Two other recent reports of human disease thought to be due to inhalation of mycotoxins are noteworthy. Di Paolo et al. (30) reported acute renal failure in a female agricultural worker exposed to grain dust in an enclosed granary, believed to be due to inhalation of ochratoxin in the spores of Aspergillus ochraceous. Ochratoxin was not demonstrated in airborne dust in the granary, but the authors were able to isolate A. ochraceous from a sample of wheat from the granary. Ochratoxin A was observed in extracts of ground moldy grains, and Di Paolo and colleagues were able to demonstrate acute kidney failure in experimental animals (rabbits and guinea pigs) exposed for 8 hr to aerosols generated by their natural movement on moldy wheat in their cages.
Gordon et al. (31) reported tremorgenic encephalopathy in a young man exposed to high concentrations of grain dust contaminated with several species of fungi known to be capable of producing tremorgenic mycotoxins. Because of the circumstances of exposure, the similarity of his syndrome to that of an animal model, and the lack of an alternative explanation, the authors proposed that his illness may have resulted from inhalation of tremorgenic mycotoxin(s).

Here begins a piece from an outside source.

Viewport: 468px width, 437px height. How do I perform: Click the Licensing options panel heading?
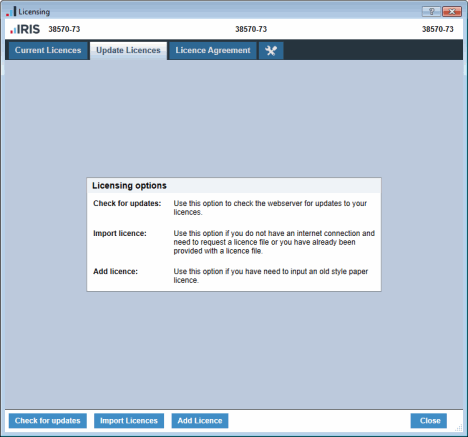[x=129, y=186]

Species of fungi in which mycotoxins have been reported in the spores include Alternaria alternata (32), Aspergillus fumigatus (33-35), Aspergillus flavus and Aspergillus parasiticus (36), Fusarium graminearum (1), Fusarium sporotrichioides (1), and S. chartarum (37). Several different mycotoxins were demonstrated in these investigations including deoxynivalenol (1), fumitremorgen and verruculogen (35), fumigaclavine C (34), T-2 toxin (1), tryptacidin (33), alternariol and alternariol monomethylether (32), and the macrocyclic trichothecenes satratoxins G and H (37). Gliotoxin has been demonstrated in tissues infected by A. fumigatus (38) and Candida albicans (39) but was not detected in spores of A. fumigatus (40). It is likely that mycotoxins occur in spores of toxigenic species much more commonly than is currently appreciated, as they have been found in spores in a high proportion of species in which attempts were made to find them. In a study in Scotland, extracts from spores of 47% of a group of 83 isolates collected from damp public sector housing in Scotland were cytotoxic to the human embryonic hybrid fibroblast lung cell line MRC-5 (41).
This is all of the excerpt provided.